From a purely superficial standpoint, what makes the new 4K Director’s Edition so shocking is how well the visual effects and overall design of the film hold up to contemporary scrutiny. The Star Trek franchise wouldn’t begin using Lucasfilm’s Industrial Light and Magic until Wrath of Khan in 1982, meaning the effects and production design of TMP came from a combination of talents including Doug Trumball, Alex Weldon, Robert Abel, and legendary model and prop-maker Brick Price, credited on screen for the first time in this 2022 edition.

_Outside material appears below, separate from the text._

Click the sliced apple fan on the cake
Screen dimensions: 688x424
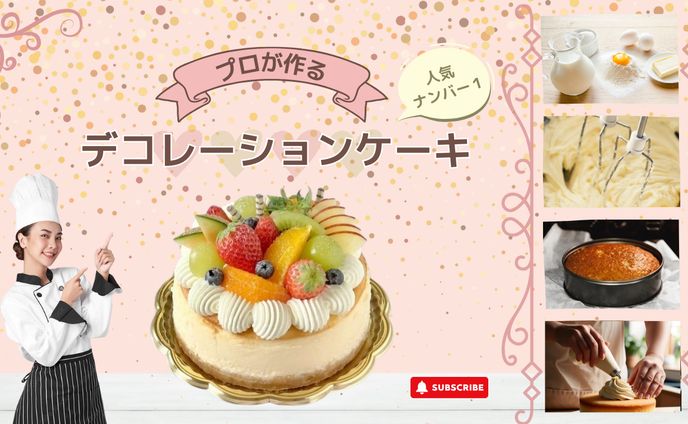pos(337,224)
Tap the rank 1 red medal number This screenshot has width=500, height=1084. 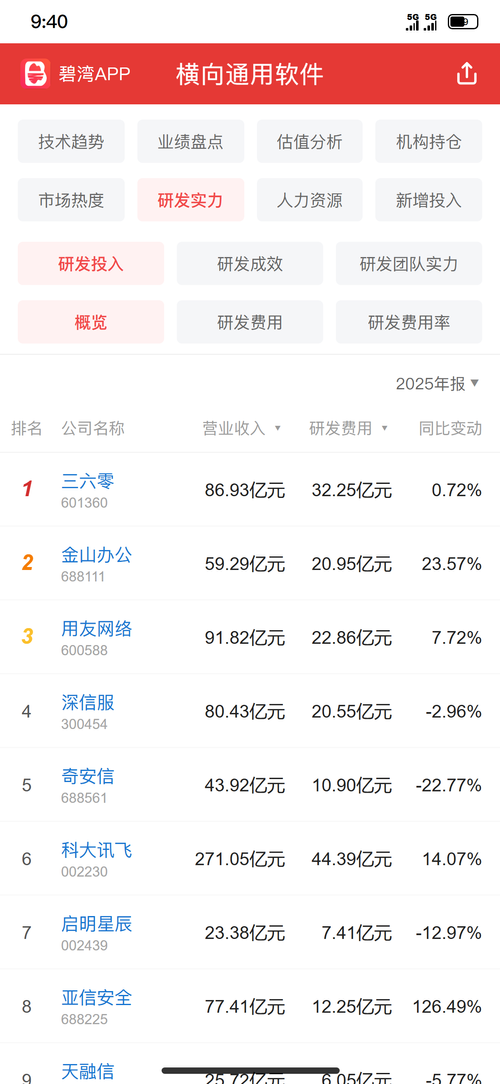click(27, 489)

There are a lot of behind-the-scenes reasons why The Motion Picture had so many cooks in the VFX kitchen, most of which are detailed in Jeff Bond’s amazing 2020 book, Star Trek: The Motion Picture: The Art and Visual Effects, but the result is clear: From the redesigned USS Enterprise to the mysterious V’Ger cloud to the massive sets and, of course, Spock’s ultra-memorable space-walk scene, the way The Motion Picture looked in 1979 was an achievement in a specific type of science fiction cinema which, can only be called epic. Arguably, it hasn’t been replicated, and seeing it in 4K only proves how amazing it looked the first time around.
What the Star Trek: The Motion Picture: Director’s Edition changes
So, what did the new 4K version change? Essentially, everything about the original cut of the film simply looks crisper and clearer. Some of the sounds have been remixed for clarity, most notably, the trippy “wormhole” scene. A few new VFX shots have been either added or cleaned up, specifically when Admiral Kirk arrives at Starfleet Command toward the beginning of the film. And yes, the font for the opening and closing credits is gold now, not white.
But the result is pretty much the exact opposite of watching any of the various “Special Editions” of Star Wars: A New Hope. Although the enhanced DeathStar battle in the Special Edition of Star Wars is, admittedly, great, The Motion Picture didn’t actually need to do anything radical like that. Starship shots have not been replaced with new angels, and the meaning of each scene has not been changed. There is no “maclunkey” moment in the Director’s Edition for The Motion Picture. There are no distracting CGI characters. The movie is simply the movie, just way better looking.
Because The Motion Picture is arguably the most beautiful Star Trek film of them all, this means this restoration doesn’t feel silly or gimmicky. This is Star Trek as it was in 1979, which, watching it now, feels shockingly brand new.
Star Trek: The Motion Picture: The Director’s Edition is streaming now on Paramount+.